◆ Problem description ◆
Could you put each line of the records below, from the very first line through the line containing "[x=436, y=380]", into a JSON list of strings, one string per line, leaving out any blank lines?

>> Start The input

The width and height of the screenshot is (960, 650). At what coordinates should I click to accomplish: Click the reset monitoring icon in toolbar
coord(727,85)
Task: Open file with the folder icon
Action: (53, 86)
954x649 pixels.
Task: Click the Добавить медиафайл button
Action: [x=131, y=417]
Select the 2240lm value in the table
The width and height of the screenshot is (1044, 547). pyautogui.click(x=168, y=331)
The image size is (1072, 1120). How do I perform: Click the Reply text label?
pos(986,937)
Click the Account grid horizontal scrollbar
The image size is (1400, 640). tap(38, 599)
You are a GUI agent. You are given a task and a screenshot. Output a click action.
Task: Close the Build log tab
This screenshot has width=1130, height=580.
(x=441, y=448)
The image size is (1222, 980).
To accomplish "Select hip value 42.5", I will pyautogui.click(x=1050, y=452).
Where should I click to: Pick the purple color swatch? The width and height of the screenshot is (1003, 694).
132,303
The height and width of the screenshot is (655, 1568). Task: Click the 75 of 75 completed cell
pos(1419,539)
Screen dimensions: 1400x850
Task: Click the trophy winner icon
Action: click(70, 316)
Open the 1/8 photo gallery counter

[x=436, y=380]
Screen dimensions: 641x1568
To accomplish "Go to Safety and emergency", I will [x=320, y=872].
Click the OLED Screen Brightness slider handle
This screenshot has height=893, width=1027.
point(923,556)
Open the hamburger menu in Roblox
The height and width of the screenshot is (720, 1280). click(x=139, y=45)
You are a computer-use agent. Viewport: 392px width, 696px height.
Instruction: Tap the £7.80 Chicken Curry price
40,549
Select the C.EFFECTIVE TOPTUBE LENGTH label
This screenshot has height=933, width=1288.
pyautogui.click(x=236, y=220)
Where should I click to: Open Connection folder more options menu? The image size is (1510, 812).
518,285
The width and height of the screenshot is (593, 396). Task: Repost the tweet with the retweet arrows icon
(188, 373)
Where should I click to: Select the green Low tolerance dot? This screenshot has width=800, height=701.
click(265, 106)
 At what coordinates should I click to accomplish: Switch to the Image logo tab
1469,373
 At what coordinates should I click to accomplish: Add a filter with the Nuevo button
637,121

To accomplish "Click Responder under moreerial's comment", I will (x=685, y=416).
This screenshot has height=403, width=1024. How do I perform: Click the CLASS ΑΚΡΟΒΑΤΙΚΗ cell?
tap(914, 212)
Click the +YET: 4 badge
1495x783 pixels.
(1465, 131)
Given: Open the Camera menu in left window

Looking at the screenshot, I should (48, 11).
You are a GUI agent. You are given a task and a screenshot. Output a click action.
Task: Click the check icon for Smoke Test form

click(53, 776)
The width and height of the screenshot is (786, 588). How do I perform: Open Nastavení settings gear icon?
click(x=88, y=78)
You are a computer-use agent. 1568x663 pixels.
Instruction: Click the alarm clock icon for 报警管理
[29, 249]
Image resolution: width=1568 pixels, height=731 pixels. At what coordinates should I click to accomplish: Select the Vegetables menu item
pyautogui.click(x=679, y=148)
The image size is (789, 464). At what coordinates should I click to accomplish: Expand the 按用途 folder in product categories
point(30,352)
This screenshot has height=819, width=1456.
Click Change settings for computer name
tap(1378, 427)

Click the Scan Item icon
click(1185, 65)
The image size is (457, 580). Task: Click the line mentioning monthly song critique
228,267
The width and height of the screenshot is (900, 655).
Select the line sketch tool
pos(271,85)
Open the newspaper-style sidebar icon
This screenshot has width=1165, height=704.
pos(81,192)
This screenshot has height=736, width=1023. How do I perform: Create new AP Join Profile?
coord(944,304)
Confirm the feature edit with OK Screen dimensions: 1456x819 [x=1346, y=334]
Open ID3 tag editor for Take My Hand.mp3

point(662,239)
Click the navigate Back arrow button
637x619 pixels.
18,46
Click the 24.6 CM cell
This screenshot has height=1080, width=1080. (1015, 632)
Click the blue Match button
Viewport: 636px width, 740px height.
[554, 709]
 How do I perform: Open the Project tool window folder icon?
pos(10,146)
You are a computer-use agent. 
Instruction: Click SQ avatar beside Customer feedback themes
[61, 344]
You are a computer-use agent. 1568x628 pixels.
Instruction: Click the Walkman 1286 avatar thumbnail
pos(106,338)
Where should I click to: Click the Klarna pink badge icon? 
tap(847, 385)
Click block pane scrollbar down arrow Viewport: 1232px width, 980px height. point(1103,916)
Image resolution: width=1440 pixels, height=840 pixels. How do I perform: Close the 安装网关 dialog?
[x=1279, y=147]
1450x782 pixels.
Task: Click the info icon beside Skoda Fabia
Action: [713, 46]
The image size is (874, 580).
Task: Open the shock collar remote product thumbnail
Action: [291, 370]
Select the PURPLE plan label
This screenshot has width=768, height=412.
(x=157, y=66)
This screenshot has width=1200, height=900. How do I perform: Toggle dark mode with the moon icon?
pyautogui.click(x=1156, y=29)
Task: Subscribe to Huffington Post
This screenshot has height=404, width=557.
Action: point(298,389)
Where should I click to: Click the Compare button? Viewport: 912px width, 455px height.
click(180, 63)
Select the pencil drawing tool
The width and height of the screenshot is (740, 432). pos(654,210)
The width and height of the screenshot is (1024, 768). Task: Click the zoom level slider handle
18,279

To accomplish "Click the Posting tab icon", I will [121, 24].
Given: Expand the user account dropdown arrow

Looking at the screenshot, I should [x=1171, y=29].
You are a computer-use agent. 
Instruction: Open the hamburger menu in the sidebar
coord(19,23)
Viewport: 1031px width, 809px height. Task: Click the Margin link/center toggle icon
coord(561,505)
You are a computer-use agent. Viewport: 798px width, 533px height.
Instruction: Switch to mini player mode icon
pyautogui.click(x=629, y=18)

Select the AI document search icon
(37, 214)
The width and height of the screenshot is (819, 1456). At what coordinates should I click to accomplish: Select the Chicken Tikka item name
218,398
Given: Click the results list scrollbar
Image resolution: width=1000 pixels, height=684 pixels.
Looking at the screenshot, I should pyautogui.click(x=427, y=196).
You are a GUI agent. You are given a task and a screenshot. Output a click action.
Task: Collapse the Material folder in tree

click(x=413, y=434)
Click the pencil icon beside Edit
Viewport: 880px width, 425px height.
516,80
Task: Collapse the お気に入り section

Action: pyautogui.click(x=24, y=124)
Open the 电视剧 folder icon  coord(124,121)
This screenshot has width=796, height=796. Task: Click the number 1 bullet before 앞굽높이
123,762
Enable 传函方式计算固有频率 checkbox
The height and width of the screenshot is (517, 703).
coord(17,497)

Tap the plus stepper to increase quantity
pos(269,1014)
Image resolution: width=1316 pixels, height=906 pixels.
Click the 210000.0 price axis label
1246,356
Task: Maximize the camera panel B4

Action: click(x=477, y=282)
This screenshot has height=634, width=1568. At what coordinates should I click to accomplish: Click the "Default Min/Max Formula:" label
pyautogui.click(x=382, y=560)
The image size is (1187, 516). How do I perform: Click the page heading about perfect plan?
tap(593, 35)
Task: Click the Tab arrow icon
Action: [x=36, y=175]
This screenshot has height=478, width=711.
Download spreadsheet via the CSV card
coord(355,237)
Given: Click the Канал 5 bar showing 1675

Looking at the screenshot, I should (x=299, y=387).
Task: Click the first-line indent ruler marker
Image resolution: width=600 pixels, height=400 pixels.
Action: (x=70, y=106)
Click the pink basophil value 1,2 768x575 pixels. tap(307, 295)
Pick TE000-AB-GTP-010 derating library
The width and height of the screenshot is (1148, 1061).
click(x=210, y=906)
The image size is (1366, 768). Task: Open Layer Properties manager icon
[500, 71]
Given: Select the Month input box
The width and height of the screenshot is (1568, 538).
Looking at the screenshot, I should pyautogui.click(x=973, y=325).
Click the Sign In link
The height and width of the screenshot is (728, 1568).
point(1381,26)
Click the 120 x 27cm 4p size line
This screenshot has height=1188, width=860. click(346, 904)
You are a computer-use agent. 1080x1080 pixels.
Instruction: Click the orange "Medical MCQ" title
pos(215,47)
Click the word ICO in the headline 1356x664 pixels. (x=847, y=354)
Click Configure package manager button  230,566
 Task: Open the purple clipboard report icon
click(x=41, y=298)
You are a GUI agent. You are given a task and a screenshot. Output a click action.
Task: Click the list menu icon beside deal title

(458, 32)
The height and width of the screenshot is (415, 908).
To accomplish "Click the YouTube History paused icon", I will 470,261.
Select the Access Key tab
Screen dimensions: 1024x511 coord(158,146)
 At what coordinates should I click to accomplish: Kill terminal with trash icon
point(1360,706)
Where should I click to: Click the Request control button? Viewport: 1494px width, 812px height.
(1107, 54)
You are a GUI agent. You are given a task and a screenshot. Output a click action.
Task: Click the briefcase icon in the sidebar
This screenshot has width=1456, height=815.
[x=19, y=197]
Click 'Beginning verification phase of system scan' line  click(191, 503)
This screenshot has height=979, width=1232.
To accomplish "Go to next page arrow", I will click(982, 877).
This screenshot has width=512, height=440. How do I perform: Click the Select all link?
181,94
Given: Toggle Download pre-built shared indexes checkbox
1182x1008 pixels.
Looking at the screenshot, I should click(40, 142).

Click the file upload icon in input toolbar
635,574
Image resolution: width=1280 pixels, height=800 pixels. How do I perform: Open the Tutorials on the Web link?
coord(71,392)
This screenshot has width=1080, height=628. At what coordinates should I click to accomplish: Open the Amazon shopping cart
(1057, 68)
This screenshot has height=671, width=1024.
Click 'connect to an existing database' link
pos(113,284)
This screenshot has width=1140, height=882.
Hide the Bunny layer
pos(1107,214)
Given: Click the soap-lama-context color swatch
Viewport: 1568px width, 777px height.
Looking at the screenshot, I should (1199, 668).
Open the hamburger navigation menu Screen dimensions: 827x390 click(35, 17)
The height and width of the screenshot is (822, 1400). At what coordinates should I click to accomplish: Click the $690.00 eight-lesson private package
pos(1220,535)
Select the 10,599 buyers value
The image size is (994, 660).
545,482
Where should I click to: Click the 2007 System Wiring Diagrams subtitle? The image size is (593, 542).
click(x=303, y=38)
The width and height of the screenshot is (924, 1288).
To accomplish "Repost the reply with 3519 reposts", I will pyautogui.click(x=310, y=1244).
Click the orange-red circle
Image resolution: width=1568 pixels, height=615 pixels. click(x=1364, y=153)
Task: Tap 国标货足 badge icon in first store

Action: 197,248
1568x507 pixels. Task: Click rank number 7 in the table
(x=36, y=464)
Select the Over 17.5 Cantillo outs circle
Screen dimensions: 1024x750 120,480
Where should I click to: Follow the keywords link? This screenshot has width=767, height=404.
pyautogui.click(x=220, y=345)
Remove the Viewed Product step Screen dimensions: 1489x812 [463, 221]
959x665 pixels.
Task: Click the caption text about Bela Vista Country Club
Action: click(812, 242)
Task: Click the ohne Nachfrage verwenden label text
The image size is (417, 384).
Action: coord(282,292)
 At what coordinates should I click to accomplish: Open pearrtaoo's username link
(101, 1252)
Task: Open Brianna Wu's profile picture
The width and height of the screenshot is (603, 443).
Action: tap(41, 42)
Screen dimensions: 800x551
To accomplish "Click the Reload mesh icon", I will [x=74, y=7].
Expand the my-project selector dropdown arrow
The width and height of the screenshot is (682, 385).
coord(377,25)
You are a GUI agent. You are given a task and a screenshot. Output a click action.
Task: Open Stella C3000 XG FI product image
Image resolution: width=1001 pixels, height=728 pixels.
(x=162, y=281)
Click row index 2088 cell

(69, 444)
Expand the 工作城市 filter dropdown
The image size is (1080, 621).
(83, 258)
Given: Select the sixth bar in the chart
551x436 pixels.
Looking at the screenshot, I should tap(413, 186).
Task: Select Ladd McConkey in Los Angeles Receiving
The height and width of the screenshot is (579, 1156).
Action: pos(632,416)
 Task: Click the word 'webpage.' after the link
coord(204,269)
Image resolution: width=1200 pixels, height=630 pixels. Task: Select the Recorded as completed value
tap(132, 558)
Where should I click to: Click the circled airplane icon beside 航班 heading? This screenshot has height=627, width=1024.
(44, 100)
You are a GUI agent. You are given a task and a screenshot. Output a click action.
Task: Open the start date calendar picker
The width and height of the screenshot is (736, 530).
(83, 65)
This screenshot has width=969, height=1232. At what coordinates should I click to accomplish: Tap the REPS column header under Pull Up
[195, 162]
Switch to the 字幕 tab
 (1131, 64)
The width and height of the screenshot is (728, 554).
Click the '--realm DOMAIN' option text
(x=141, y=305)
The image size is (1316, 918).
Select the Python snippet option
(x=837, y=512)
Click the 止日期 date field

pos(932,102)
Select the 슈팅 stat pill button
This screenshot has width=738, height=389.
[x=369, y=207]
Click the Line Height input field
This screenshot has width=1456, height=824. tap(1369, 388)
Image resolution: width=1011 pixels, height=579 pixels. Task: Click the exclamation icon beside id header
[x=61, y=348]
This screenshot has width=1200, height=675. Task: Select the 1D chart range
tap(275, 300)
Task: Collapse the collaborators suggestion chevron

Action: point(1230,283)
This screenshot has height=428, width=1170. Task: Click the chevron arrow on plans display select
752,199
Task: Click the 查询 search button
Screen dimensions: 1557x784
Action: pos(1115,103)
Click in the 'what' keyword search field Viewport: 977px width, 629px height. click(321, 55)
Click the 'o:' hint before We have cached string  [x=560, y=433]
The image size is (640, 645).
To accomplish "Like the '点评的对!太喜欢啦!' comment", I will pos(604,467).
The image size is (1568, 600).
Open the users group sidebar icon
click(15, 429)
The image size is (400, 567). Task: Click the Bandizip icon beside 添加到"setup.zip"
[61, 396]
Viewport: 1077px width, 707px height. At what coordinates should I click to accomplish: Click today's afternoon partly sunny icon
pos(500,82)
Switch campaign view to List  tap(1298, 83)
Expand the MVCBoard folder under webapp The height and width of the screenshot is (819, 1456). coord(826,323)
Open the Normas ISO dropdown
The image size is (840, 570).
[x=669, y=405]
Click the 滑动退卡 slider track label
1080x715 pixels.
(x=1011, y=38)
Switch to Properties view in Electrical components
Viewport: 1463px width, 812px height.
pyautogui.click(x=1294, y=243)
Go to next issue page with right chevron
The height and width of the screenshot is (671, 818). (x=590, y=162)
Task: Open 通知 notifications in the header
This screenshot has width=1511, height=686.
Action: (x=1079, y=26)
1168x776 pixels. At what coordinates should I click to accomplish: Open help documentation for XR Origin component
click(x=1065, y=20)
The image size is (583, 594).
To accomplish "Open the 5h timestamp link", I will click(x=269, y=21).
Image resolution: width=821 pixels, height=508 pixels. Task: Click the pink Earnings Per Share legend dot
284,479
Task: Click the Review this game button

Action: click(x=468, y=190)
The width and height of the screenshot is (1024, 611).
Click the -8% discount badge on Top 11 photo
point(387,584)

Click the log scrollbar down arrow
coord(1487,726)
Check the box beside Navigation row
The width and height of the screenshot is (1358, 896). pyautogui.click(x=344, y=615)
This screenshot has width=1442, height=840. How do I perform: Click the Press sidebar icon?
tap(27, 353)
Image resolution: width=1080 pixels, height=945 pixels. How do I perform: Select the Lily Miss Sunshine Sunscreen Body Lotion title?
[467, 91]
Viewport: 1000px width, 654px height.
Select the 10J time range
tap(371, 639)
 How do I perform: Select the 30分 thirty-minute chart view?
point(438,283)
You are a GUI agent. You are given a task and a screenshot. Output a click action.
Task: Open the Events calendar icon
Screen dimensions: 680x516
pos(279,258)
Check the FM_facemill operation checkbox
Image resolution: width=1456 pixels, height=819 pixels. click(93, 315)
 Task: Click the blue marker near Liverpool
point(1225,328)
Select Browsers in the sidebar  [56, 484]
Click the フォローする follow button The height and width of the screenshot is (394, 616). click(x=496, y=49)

>> End The input

◆ Completed task ◆
[
  "The width and height of the screenshot is (960, 650). At what coordinates should I click to accomplish: Click the reset monitoring icon in toolbar",
  "coord(727,85)",
  "Task: Open file with the folder icon",
  "Action: (53, 86)",
  "954x649 pixels.",
  "Task: Click the Добавить медиафайл button",
  "Action: [x=131, y=417]",
  "Select the 2240lm value in the table",
  "The width and height of the screenshot is (1044, 547). pyautogui.click(x=168, y=331)",
  "The image size is (1072, 1120). How do I perform: Click the Reply text label?",
  "pos(986,937)",
  "Click the Account grid horizontal scrollbar",
  "The image size is (1400, 640). tap(38, 599)",
  "You are a GUI agent. You are given a task and a screenshot. Output a click action.",
  "Task: Close the Build log tab",
  "This screenshot has width=1130, height=580.",
  "(x=441, y=448)",
  "The image size is (1222, 980).",
  "To accomplish \"Select hip value 42.5\", I will pyautogui.click(x=1050, y=452).",
  "Where should I click to: Pick the purple color swatch? The width and height of the screenshot is (1003, 694).",
  "132,303",
  "The height and width of the screenshot is (655, 1568). Task: Click the 75 of 75 completed cell",
  "pos(1419,539)",
  "Screen dimensions: 1400x850",
  "Task: Click the trophy winner icon",
  "Action: click(70, 316)",
  "Open the 1/8 photo gallery counter",
  "[x=436, y=380]"
]